The prohibition on taking adverse action doesn't apply to on-call employees, which are defined as those who are scheduled, with at least 24 hours' notice, to be on standby or otherwise responsible to work either at the employer's premises or at another previously designated location.

On-Duty Use:

The law doesn't:

  • Prohibit an employer from adopting reasonable zero tolerance or drug free workplace policies, or employment policies concerning drug testing, smoking, consumption, storage, or use of marijuana in the workplace or while on-call provided that the policy is applied in a nondiscriminatory manner.
  • Require an employer to allow an employee to be under the influence of or use marijuana in the workplace, while on-call, or while performing their job duties.
  • Limit or prevent an employer from disciplining or terminating an employee for violating the employer's employment policies or workplace drug policy.

The law states that an employer may consider an employee to be impaired or under the influence of marijuana if the employer has a good-faith belief that an employee displays specific, describable symptoms while working that decrease or lessen the employee's job performance, including:

  • Symptoms related to the employee's speech, physical dexterity, agility, coordination, demeanor, irrational or unusual behavior, or negligence or carelessness in operating equipment or machinery;
  • Disregard for the safety of the employee or others, or involvement in any accident that results in serious damage to equipment or property;
  • Disruption of a production or manufacturing process; or
  • Carelessness that results in any injury to the employee or others.

If an employer disciplines an employee on the basis that the employee is under the influence or impaired by marijuana, the employer must afford the employee a reasonable opportunity to contest the basis of the determination.

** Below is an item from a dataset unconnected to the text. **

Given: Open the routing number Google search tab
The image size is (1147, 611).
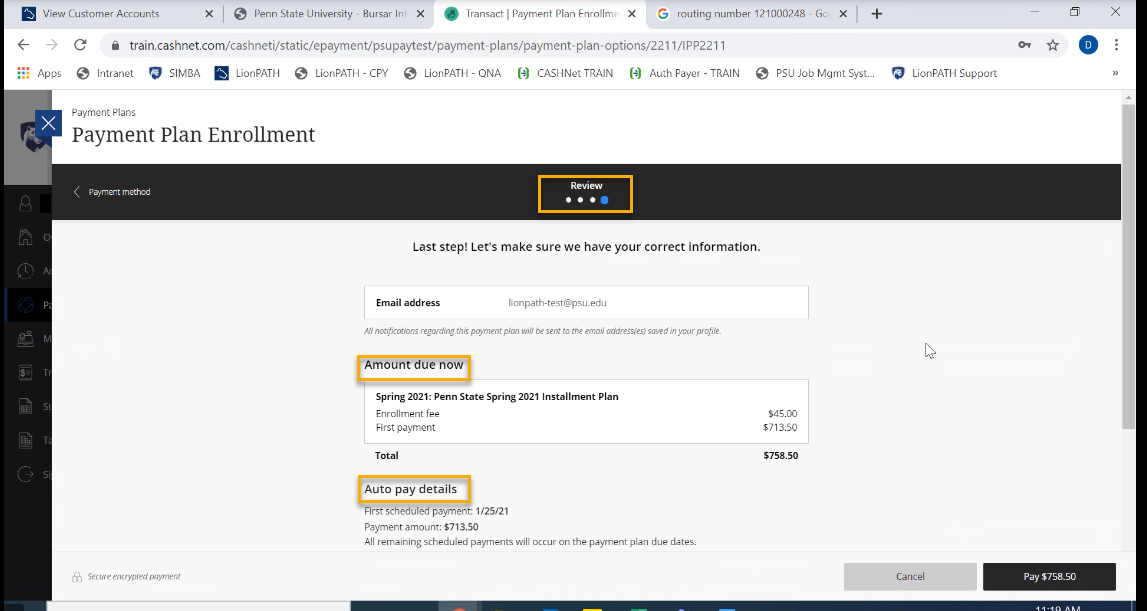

Relationship to Other Laws:

The law is not to be construed to:

  • Interfere with any federal, state, or local restrictions on employment including U.S. Department of Transportation (DOT) regulations; or
  • Impact an employer's ability to comply with federal or state law or cause it to lose a federal or state contract or funding.

For example, the DOT doesn't permit any employee in a safety‐sensitive position, who is subject to its drug testing regulations, to use marijuana. If an employee in such a job fails a drug test for marijuana, the employee would be barred from performing safety-sensitive duties until the employee has seen a substance abuse professional and successfully completed the DOT's return-to-duty process, which includes a drug and/or alcohol test.

Compliance Recommendations:

Illinois employers should review policies and practices to ensure compliance with House Bill 1438. Supervisors should also be instructed on your company's rights and responsibilities under the law.